# What the exercise asks
Search the data for the string "text", and report each line where it is found.

# Excerpted data
──────────────────────────────

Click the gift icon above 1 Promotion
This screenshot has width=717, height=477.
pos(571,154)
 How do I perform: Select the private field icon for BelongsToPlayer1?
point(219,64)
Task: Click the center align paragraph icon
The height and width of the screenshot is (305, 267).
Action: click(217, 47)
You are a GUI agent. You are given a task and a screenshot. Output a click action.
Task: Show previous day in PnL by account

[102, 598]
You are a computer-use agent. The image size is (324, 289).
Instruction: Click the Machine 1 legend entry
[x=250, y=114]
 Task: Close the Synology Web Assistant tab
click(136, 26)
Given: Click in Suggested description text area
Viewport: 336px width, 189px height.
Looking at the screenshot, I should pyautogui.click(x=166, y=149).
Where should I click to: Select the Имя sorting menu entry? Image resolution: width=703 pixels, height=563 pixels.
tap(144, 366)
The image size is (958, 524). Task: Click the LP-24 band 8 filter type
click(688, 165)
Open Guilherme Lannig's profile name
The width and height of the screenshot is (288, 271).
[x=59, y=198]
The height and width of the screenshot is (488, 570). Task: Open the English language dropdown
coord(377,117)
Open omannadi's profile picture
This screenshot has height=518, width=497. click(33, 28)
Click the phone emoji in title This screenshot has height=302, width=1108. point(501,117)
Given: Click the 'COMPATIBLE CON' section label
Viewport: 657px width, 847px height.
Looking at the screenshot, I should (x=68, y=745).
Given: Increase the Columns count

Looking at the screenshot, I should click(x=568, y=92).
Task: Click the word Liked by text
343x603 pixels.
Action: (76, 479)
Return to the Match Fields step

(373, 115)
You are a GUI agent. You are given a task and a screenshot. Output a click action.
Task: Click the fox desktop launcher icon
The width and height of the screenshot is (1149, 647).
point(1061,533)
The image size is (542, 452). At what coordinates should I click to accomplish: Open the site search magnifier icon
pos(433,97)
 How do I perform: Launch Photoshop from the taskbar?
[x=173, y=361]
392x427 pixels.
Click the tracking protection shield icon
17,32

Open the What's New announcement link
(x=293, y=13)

──────────────────────────────

# Task result
Given: Click in Suggested description text area
Task: Click the word Liked by text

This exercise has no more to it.